* [TASK]
Can you print the records below, starting at the line that contains "In order to click on caption-line: is" and ending at the line that contains "coordinates (645, 150).", with both of those lines included and every line reproduced without any change?

* [THE INPUT]
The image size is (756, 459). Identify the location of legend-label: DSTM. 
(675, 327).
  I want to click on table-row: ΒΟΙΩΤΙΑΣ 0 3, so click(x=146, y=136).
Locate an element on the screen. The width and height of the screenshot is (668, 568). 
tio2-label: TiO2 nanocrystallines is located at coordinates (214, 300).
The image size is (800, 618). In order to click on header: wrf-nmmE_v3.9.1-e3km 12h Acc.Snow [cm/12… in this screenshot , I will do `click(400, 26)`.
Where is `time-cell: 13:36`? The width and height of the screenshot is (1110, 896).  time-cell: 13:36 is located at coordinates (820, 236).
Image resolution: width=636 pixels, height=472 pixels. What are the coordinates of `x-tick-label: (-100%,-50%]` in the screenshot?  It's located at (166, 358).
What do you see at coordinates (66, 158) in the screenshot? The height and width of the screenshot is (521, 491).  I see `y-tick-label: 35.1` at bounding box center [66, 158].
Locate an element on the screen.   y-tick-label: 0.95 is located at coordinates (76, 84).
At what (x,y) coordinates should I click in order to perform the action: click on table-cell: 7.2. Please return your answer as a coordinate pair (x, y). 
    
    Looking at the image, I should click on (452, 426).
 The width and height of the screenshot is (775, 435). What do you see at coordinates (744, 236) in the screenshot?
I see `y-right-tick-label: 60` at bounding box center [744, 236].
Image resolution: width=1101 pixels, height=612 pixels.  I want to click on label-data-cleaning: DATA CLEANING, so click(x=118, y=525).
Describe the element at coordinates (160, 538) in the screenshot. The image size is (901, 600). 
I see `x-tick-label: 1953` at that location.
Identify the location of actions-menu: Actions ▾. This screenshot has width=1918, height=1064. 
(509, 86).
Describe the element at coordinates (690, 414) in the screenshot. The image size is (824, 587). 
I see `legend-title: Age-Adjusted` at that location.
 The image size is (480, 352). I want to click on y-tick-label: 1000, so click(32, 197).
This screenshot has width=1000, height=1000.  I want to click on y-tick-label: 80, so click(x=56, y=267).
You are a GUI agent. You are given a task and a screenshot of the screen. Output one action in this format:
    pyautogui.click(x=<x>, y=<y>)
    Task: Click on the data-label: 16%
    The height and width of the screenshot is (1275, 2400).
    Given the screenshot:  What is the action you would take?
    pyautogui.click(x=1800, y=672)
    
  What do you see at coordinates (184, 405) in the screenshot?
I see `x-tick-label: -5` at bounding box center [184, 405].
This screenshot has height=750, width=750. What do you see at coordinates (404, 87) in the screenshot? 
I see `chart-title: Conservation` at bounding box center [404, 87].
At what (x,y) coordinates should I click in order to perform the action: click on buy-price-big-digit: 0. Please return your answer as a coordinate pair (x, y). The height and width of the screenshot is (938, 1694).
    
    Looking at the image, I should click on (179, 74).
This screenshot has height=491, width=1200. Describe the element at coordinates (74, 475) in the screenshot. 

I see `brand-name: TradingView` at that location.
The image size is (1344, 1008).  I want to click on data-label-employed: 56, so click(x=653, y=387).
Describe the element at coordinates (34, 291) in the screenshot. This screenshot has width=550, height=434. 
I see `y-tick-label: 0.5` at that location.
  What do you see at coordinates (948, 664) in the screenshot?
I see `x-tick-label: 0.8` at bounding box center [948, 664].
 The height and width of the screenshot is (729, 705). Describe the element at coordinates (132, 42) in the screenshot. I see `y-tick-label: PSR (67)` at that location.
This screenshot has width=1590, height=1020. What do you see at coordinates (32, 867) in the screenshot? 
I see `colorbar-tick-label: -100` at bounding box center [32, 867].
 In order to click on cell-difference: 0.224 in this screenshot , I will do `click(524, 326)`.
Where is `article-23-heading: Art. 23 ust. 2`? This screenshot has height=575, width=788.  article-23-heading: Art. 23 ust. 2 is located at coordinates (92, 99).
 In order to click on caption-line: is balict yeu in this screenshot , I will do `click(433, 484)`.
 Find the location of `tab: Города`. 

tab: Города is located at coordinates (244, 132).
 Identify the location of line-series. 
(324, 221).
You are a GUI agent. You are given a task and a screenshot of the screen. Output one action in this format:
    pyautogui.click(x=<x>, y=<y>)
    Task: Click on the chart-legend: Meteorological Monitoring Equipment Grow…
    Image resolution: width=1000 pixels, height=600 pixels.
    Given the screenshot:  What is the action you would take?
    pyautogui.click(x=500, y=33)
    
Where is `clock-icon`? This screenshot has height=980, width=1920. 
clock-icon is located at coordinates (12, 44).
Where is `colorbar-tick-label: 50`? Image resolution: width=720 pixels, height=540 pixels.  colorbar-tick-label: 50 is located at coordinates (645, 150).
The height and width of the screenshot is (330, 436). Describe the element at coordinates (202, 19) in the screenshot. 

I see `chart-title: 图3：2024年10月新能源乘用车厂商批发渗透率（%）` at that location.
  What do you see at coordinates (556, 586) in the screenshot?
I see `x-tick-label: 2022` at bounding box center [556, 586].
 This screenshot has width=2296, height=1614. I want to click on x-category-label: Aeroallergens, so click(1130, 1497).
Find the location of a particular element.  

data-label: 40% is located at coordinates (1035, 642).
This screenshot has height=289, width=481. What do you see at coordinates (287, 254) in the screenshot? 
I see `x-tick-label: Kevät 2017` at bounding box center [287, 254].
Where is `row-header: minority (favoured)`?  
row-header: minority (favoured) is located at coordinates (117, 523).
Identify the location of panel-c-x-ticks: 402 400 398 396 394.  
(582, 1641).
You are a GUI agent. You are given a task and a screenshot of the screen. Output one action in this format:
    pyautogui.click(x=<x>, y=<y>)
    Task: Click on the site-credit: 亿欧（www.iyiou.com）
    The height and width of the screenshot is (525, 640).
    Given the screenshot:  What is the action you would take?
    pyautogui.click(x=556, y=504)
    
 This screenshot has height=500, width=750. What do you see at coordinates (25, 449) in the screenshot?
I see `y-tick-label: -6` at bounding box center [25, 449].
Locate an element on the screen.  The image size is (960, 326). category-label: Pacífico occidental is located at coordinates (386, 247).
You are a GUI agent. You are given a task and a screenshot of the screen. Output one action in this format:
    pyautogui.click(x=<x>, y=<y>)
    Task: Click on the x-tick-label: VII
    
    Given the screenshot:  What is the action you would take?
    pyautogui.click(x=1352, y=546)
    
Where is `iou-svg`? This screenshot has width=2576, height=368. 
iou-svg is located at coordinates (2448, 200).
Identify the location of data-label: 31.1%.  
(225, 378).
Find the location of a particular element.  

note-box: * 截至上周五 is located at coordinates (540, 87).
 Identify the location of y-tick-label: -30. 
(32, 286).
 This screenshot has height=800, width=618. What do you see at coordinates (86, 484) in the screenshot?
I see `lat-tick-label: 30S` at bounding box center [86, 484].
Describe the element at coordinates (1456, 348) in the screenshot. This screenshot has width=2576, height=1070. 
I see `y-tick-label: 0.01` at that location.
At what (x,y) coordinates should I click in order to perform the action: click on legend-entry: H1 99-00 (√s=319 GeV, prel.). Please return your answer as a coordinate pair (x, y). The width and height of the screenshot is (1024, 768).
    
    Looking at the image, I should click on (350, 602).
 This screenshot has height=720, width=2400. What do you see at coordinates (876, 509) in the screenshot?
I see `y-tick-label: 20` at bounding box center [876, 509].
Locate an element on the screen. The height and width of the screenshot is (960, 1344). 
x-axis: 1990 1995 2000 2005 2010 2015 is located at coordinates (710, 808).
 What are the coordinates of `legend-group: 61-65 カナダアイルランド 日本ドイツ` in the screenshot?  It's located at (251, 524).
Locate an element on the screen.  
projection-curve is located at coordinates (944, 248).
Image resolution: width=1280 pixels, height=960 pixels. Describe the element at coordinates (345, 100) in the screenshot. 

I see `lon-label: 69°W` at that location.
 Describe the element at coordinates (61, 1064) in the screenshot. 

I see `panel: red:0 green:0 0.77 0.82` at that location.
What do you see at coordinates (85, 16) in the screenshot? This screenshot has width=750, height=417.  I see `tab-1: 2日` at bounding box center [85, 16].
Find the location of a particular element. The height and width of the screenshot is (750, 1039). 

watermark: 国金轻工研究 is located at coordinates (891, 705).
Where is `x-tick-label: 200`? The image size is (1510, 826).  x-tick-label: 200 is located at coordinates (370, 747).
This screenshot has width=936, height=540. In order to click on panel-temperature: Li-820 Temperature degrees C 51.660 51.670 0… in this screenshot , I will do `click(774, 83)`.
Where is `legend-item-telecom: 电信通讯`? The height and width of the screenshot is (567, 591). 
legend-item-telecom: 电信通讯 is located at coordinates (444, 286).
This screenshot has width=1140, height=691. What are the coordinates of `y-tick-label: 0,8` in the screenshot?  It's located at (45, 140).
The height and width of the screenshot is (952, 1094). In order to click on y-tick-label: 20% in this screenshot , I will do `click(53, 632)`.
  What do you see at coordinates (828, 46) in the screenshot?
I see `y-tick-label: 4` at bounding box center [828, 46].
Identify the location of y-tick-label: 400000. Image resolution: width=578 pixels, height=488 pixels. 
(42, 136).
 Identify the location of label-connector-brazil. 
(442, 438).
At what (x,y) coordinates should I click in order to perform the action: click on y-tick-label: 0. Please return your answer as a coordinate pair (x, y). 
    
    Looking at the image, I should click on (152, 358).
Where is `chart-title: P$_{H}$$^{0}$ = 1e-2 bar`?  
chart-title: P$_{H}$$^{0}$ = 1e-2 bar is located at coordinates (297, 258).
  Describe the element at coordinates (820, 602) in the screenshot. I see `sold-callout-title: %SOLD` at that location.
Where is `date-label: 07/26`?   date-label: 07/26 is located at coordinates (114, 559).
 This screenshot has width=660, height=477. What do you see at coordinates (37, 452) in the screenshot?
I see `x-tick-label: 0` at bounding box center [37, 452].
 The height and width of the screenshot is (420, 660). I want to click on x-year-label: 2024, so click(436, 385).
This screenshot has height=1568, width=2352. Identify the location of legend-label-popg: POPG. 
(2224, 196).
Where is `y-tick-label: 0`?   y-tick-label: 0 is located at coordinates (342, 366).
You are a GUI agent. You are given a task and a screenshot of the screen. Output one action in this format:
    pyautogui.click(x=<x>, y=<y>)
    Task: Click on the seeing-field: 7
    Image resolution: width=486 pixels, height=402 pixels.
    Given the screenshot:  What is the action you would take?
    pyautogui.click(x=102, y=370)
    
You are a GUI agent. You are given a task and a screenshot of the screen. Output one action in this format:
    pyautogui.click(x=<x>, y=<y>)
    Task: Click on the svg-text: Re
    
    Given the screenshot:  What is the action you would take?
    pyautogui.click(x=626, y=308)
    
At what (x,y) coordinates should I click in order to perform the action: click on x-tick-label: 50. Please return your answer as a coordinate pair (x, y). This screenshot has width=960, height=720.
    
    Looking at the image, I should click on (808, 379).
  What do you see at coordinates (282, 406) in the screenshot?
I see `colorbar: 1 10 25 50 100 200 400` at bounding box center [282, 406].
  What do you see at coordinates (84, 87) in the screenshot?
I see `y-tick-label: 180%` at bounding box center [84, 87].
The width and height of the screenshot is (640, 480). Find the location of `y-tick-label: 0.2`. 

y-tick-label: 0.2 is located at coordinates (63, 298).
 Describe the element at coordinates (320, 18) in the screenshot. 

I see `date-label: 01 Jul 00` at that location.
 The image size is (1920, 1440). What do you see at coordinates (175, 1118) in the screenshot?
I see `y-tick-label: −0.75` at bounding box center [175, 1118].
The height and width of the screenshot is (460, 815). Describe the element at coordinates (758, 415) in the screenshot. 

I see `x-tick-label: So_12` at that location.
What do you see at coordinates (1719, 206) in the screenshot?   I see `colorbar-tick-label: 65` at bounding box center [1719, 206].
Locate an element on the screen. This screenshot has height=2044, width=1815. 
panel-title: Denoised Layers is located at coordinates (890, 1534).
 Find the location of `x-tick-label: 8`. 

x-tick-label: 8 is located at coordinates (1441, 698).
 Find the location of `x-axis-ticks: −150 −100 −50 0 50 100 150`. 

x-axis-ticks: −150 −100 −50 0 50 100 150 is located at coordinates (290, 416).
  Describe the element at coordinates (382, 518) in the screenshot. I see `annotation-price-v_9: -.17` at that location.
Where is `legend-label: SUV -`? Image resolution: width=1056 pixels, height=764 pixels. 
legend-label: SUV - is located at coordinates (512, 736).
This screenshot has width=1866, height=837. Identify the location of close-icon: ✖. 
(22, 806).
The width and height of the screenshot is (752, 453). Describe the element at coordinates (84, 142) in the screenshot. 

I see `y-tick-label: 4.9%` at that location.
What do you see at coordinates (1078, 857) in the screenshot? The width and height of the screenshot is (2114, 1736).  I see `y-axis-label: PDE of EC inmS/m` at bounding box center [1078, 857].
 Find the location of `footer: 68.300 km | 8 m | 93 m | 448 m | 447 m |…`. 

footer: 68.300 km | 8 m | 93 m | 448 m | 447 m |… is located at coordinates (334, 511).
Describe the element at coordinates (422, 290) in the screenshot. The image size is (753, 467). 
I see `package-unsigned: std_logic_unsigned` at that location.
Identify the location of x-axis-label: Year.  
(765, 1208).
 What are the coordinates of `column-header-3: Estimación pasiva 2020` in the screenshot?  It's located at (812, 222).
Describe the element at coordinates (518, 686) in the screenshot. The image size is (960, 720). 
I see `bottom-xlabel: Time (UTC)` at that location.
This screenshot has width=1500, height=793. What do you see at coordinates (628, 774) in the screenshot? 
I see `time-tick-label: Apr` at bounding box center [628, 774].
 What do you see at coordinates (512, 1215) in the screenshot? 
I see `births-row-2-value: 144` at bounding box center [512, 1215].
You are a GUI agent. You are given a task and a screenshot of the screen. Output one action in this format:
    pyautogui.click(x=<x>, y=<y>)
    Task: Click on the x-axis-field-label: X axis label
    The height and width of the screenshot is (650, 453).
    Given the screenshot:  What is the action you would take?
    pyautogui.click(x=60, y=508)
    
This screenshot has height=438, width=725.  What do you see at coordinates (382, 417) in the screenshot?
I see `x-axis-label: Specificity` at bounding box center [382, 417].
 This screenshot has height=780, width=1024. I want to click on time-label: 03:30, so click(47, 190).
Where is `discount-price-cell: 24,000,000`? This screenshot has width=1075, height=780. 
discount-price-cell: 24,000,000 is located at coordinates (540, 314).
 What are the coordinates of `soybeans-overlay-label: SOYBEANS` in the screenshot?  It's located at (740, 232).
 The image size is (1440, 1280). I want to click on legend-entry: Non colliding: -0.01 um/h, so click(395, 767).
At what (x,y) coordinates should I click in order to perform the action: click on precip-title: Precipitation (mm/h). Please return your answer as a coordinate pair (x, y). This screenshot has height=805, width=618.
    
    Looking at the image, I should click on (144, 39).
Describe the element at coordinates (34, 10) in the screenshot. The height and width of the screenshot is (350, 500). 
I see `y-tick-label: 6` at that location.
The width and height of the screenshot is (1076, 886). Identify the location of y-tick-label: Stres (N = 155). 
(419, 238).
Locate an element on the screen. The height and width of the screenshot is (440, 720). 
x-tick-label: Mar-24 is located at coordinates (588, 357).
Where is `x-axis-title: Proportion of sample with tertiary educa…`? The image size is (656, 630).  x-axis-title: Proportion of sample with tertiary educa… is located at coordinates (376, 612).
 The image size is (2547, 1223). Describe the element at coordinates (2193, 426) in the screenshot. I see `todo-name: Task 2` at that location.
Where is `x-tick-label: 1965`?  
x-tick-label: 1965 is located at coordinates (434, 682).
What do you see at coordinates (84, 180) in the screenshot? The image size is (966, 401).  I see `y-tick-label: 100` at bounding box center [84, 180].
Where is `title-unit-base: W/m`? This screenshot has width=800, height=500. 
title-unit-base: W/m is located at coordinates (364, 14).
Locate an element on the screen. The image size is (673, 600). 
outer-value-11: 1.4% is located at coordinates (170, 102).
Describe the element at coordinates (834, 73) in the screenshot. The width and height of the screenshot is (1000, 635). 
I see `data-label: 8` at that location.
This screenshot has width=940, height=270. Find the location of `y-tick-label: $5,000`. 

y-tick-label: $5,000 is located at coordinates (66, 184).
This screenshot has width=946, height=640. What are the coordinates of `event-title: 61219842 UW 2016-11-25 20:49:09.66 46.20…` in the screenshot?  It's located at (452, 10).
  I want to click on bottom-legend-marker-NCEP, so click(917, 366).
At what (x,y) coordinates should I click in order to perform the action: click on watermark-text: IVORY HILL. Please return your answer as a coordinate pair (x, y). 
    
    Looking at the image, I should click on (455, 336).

* [YOUR SOLUTION]
 In order to click on caption-line: is balict yeu in this screenshot , I will do `click(433, 484)`.
 Find the location of `tab: Города`. 

tab: Города is located at coordinates (244, 132).
 Identify the location of line-series. 
(324, 221).
You are a GUI agent. You are given a task and a screenshot of the screen. Output one action in this format:
    pyautogui.click(x=<x>, y=<y>)
    Task: Click on the chart-legend: Meteorological Monitoring Equipment Grow…
    Image resolution: width=1000 pixels, height=600 pixels.
    Given the screenshot:  What is the action you would take?
    pyautogui.click(x=500, y=33)
    
Where is `clock-icon`? This screenshot has height=980, width=1920. 
clock-icon is located at coordinates (12, 44).
Where is `colorbar-tick-label: 50`? Image resolution: width=720 pixels, height=540 pixels.  colorbar-tick-label: 50 is located at coordinates (645, 150).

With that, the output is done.